Exendin-4 protects HUVECs from tunicamycin-induced apoptosis via inhibiting the IRE1a/JNK/caspase-3 pathway.

PURPOSE: The abnormal increase of apoptosis of endothelial cells induced by endoplasmic reticulum stress is a significant factor for vascular disease, especially for atherosclerosis. Protecting endothelial cells from endoplasmic reticulum stress is a crucial strategies to combate these diseases. The goal of this study was to explore the effect of Exendin-4, a glucagon-like peptide-1 receptor agonist, on tunicamycin-induced apoptosis in human umbilical vein endothelial cells. METHODS: All studies were performed in primary human umbilical vein endothelial cells treated with tunicamycin with or without Exendin-4 pretreatment. Markers of cell viability and apoptosis were assessed in all cells, as well as the protein expression levels of IRE1α (inositol requiring enzyme-1а), p-IRE1α, JNK (c-Jun N-terminal kinase), p-JNK, and caspase-3. RESULTS: Following tunicamycin administration, human umbilical vein endothelial cells viability was gradually reduced in a dose-dependent manner, and fluorescence microscopy confirmed that tunicamycin was inducing human umbilical vein endothelial cells apoptosis.

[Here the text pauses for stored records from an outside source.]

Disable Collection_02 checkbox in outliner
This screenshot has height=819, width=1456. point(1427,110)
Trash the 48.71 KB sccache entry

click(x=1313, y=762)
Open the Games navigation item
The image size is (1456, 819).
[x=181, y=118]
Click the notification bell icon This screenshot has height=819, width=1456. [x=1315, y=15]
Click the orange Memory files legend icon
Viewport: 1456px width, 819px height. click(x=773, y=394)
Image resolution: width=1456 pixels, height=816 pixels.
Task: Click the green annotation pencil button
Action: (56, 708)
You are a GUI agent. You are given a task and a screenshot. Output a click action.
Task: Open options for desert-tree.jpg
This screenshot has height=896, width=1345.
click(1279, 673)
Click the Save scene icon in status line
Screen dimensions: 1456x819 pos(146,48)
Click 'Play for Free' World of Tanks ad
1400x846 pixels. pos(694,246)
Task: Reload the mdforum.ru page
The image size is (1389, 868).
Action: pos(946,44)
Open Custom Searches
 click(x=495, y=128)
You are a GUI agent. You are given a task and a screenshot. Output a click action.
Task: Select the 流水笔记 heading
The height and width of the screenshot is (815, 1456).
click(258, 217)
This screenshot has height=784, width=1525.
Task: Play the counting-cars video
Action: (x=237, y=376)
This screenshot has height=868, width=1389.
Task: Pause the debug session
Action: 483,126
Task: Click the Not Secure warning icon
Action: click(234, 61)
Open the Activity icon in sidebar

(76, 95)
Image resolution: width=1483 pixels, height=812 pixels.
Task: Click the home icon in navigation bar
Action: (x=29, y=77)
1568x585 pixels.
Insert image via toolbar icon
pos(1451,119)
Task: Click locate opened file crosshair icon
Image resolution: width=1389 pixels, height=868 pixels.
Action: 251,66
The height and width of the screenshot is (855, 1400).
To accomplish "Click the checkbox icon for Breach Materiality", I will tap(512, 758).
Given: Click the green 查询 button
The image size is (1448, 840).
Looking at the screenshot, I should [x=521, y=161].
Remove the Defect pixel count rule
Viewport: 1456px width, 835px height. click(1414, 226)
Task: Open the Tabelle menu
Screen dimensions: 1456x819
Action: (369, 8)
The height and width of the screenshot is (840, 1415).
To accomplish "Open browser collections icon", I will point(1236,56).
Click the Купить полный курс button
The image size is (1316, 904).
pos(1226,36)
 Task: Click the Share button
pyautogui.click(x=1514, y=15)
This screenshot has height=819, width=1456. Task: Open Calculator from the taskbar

This apoptotic effect was attenuated by Exendin-4 pretreatment. Similarly, the ratio of p-IRE1α/IRE1α, p-JNK/JNK and active caspase-3/procaspase-3 were increased by tunicamycin (10 μg/ml); an effect that was counteracted by Exendin-4. The effect of exendin-4 was similar to that of the anti-endoplasmic reticulum stress agent, tauroursodeoxycholic acid (TUDCA). CONCLUSIONS: This study demonstrates that Exendin-4 can protect human umbilical vein endothelial cells from tunicamycin-induced apoptosis. Furthermore, our data suggests that the mechanism for this effect is mediated by inhibiting the IRE1α/JNK/caspase-3 pathway.